I headed across town in a taxi then to have lunch at the Strand hotel. I couldn’t leave Burma without revisiting this icon of old Rangoon. But I was fearful that my pleasant memories were in for disillusionment. The riverfront Strand Road is still lined with many of the wonderful colonial buildings remaining from British days. Some are in good condition, but some, like many others in the town, are spacious buildings in extensive grounds and look forlorn and seem to have been left to rot.

Happily I saw that the Strand exterior was unchanged, albeit much cleaner and smarter than when last I had approached it. Although the hotel facade remained the same, inside I did not recognise it. It had been mightily restored and was very grand indeed. It now cost hundreds of dollars a night as opposed to the ten that it had cost for a double room when I stayed there on my first visit to Burma years ago. And where was the well-remembered long wooden bar where we had sat and conned our way into the use of kyats instead of dollars? The Strand Hotel and its wonderful old bar were one of my lasting memories of my first visit to Burma. Where the bar had been was now an arcade of super expensive shops. But then on one side of the foyer, I entered a room and there, running its length, was a long wooden bar. I like to believe that it is the original.

Burma Country Map Photo Gallery




I saved revisiting the Shwedagon Pagoda for my final day. As the Strand is the symbol of British Burma, the Shwedagon is the symbol of its Buddhist magnificence. It was just as incredible as I remembered. Surely one of the wonders of the world, I could see its great glittering golden dome reaching heavenwards from far away. Slowly I climbed the hundreds of steps and stairways that bring you up to the extensive complex around the base from where the stupa rises an awesome great lump of gold, 322 feet to the point of the psi on its top that contains an enormous diamond.

Legend says that the Shwedagon is thousands of years old but archeologists date the original stupa as sixth century. That still makes it 1600 years old, which is a fair age in anybody’s blog. It is said to have been built around a relic of the Buddha though if all those teeth and hairs were really his he must have had more than the usual allotment of follicular and dental equipment. A toothy hairy person, albeit most holy.
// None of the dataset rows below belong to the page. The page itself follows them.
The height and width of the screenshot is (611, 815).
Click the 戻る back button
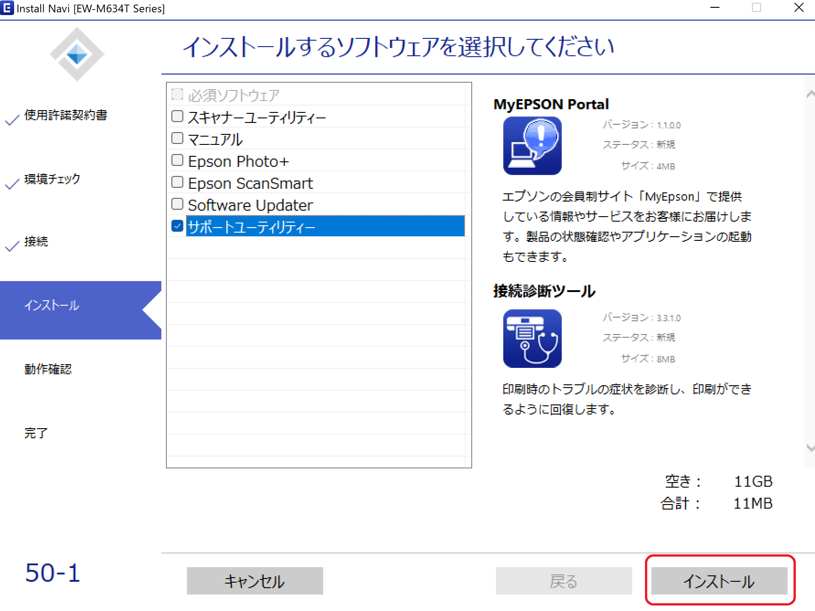(x=564, y=581)
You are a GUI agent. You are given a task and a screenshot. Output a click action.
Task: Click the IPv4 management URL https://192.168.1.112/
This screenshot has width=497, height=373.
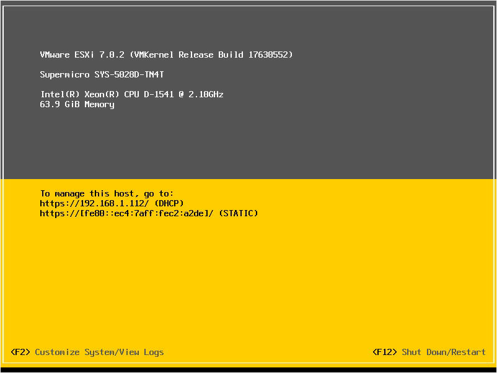(x=94, y=203)
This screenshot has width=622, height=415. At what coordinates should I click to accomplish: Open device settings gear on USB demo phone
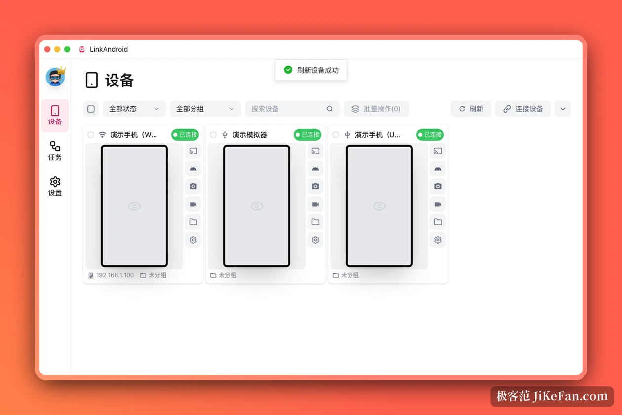pos(438,240)
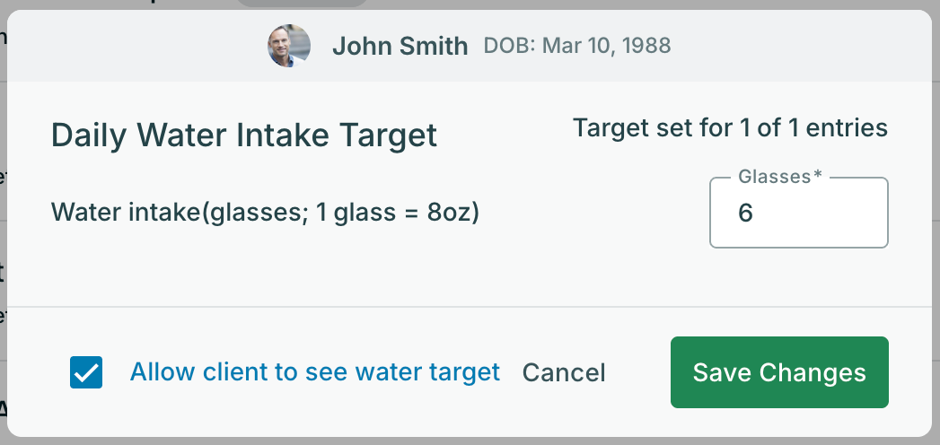
Task: Click the year 1988 in the birth date
Action: click(646, 46)
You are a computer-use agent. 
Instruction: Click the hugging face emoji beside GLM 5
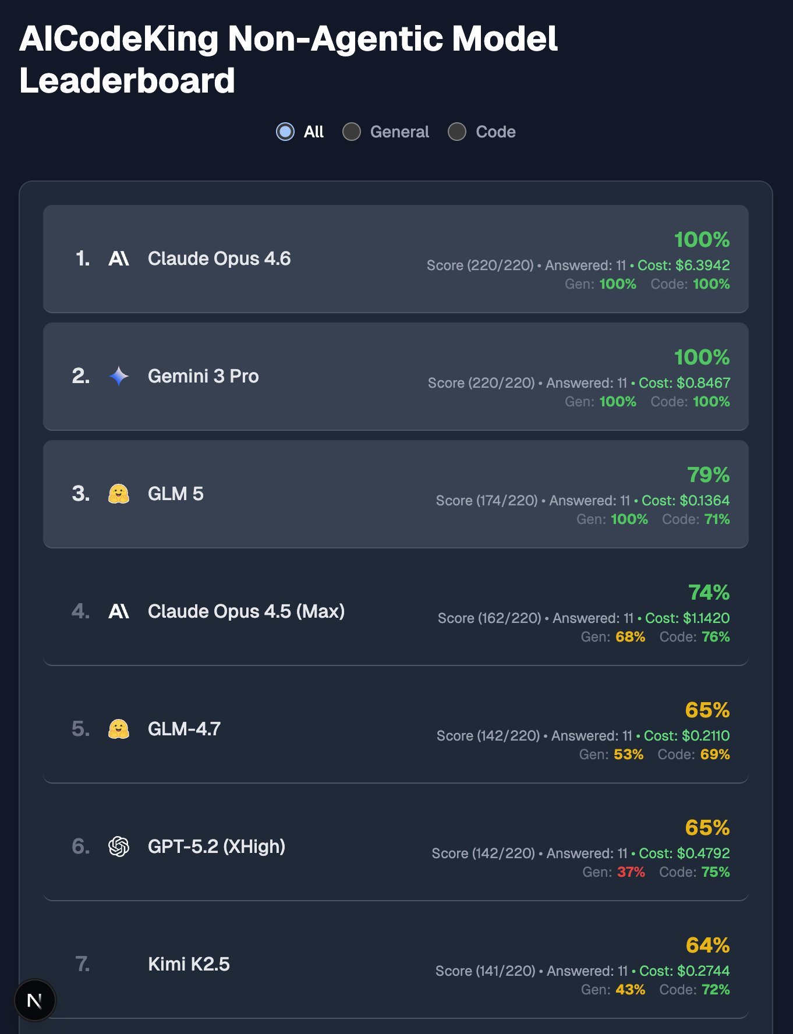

I glided barefoot, in the company of people quietly praying and making offerings around the base of the stupa, on cool paved courtyards worn smooth by the constant tread of worshipping feet. Surrounding the base, nestled into its sides, are many small pagodas, stupas and shrines, all gilded. Untold glittering gold, more than all the gold contained in the vaults of the Bank of England, cover the sides of the Shwedagon, as well as diamonds, rubies and emeralds.

Inscriptions on the eastern stairway record that Queen Shinsawbu began the gilding craze in the 15th century when she plastered the stupa with her weight (eighty eight pounds), in gold. Then her son-in-law, in a feat of unsurpassed one-upmanship, applied four times his and his wife’s weight.